Санитар ушел, закрыв за собой дверь, а Корчаков остался в палате. На Ролана он даже не смотрел, все его внимание занимал Мишель. Похоже, активисту-любителю требовался свежий пассив. Именно поэтому Мишеля и направили сюда, чтобы он стал новой подружкой особо ценного мецената. Как говорится, любой каприз за его деньги. А Изольда устроила ему свидание с кандидатом на вакансию. Скорее всего, она должна была это сделать по долгу службы, но, возможно, ею двигал еще и другой мотив. Скорее всего, женщина хотела, чтобы Корчаков забрал Мишеля в свою палату, а Ролан остался в одиночестве, которое она могла бы сгладить сегодня ночью.
– Привет, я Натан, – сказал гость, присаживаясь к голубею на край его койки.
Ну вот, теперь все окончательно встало на свои места.
– Мишель.
– А я Тихон.
Но Корчаков едва лишь глянул на него и сухо кивнул – дескать, я обратил на тебя внимание, мужик, так что не переживай. А потом, лаская Мишеля взглядом, елейным голосом спросил:
– Тебе, наверное, часто говорят, что ты очень красивый?
Ролану пришлось сжать пальцами свой кадык, чтобы сдержать рвотный ком. Только извращенца не стошнило бы от таких слов.
– Об этом говорят мне, – превозмогая брезгливость, агрессивным тоном сказал он. – Потому что Мишель под моей крышей, понял? И я здесь решаю, кто ему может нравиться, а кто нет. Так что если ты решил подмазаться к нему, обращайся ко мне. Вопросы?
– Ах, вот оно как! – расплылся в ехидной улыбке Корчаков. – От тебя, значит, все зависит?
– А ты сомневаешься?
– Может быть… Мишель, ты хотел бы со мной дружить? – до омерзения противным голосом проворковал Корчаков.
Ролан едва сдержался, чтобы не наброситься на него с кулаками.

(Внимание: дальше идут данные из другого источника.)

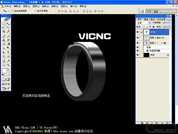Screen dimensions: 178x134
Task: Open the 不透明度 100% slider arrow
Action: tap(169, 22)
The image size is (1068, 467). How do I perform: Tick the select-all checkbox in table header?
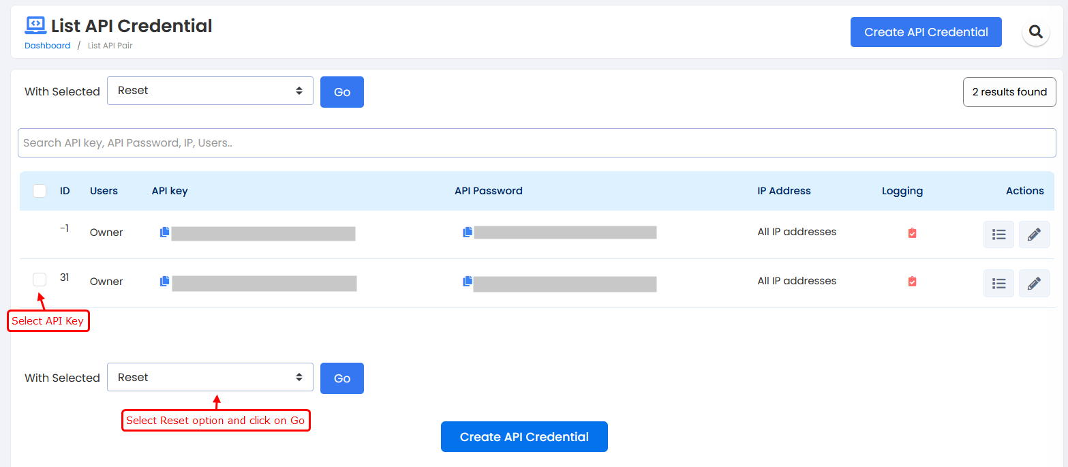click(40, 191)
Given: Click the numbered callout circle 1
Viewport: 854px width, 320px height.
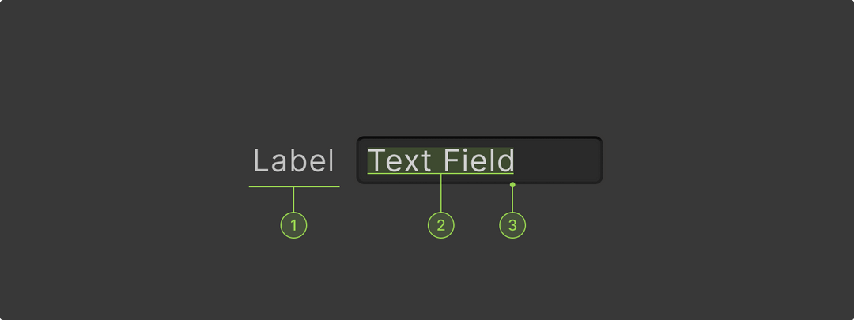Looking at the screenshot, I should click(293, 225).
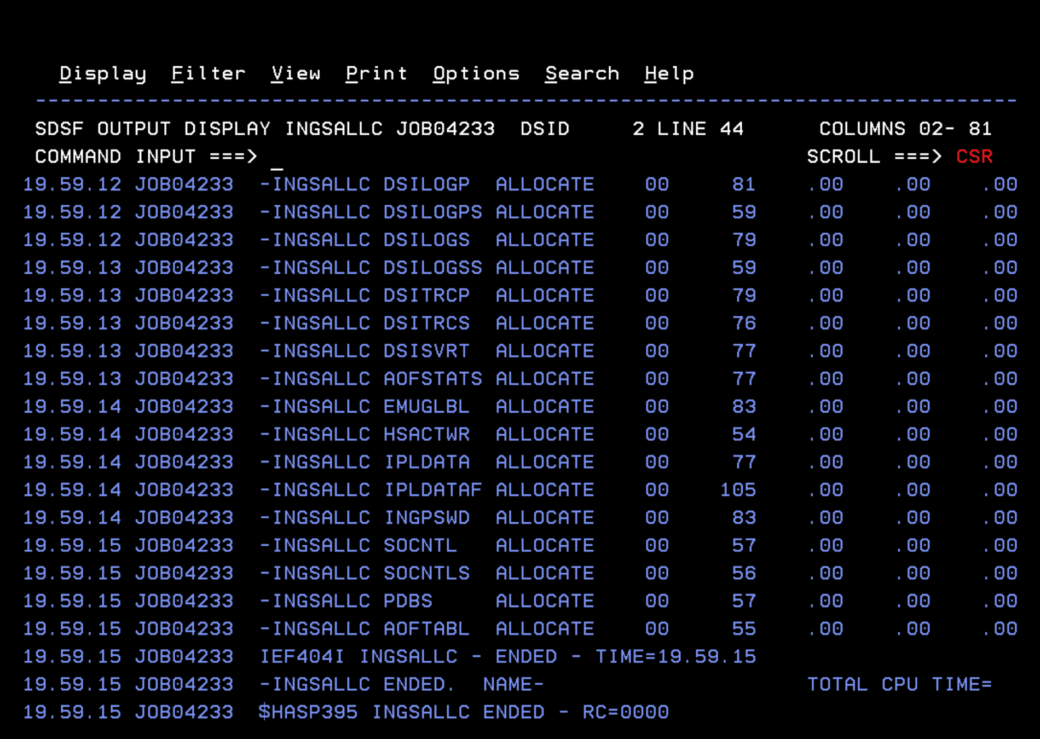Screen dimensions: 1040x739
Task: Click the DSILOGPS step name
Action: (432, 212)
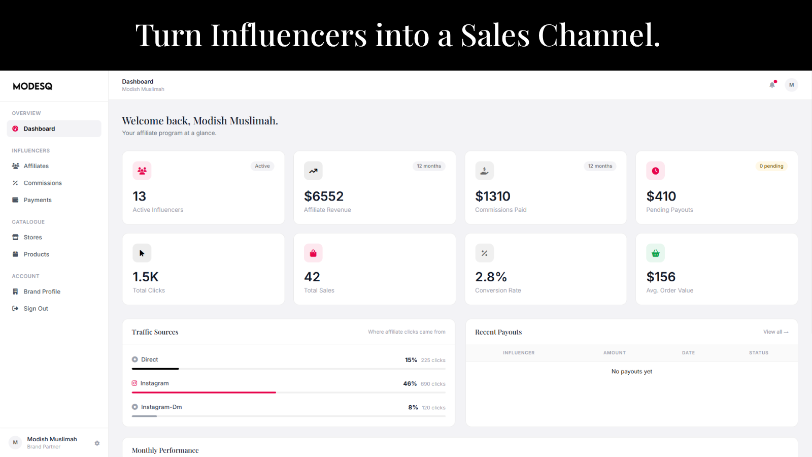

И тут он вдруг ясно осознал, что сдерживать себя вовсе не стоит. Он уже вступил в конфликт с Корчаковым, и тому не понравилось его право собственности на Мишеля. Похоже, Натан Елизарьевич готов оспорить это право, и вовсе не в суде. Сейчас он выйдет из палаты, пожалуется начальнику тюрьмы, и тот, готовый исполнить любой его каприз, просто-напросто вернет Ролана в карцер. А значит, ему нужно было спешить. Или, точнее говоря, действовать незамедлительно.
– Я же тебе сказал, что мне решать, с кем ему дружить, а с кем нет.
Ролан поднялся с кровати, подошел к Корчакову, перекрывая ему путь к отступлению. И тот, в свою очередь, поднялся во весь рост. Правда, его бойцовский дух, если он вообще имелся, остался сидеть на койке, а может, забрался под нее. В глазах у мужчины плескались страх и растерянность. Но в то же время он надеялся договориться с Роланом, и это удерживало его от паники.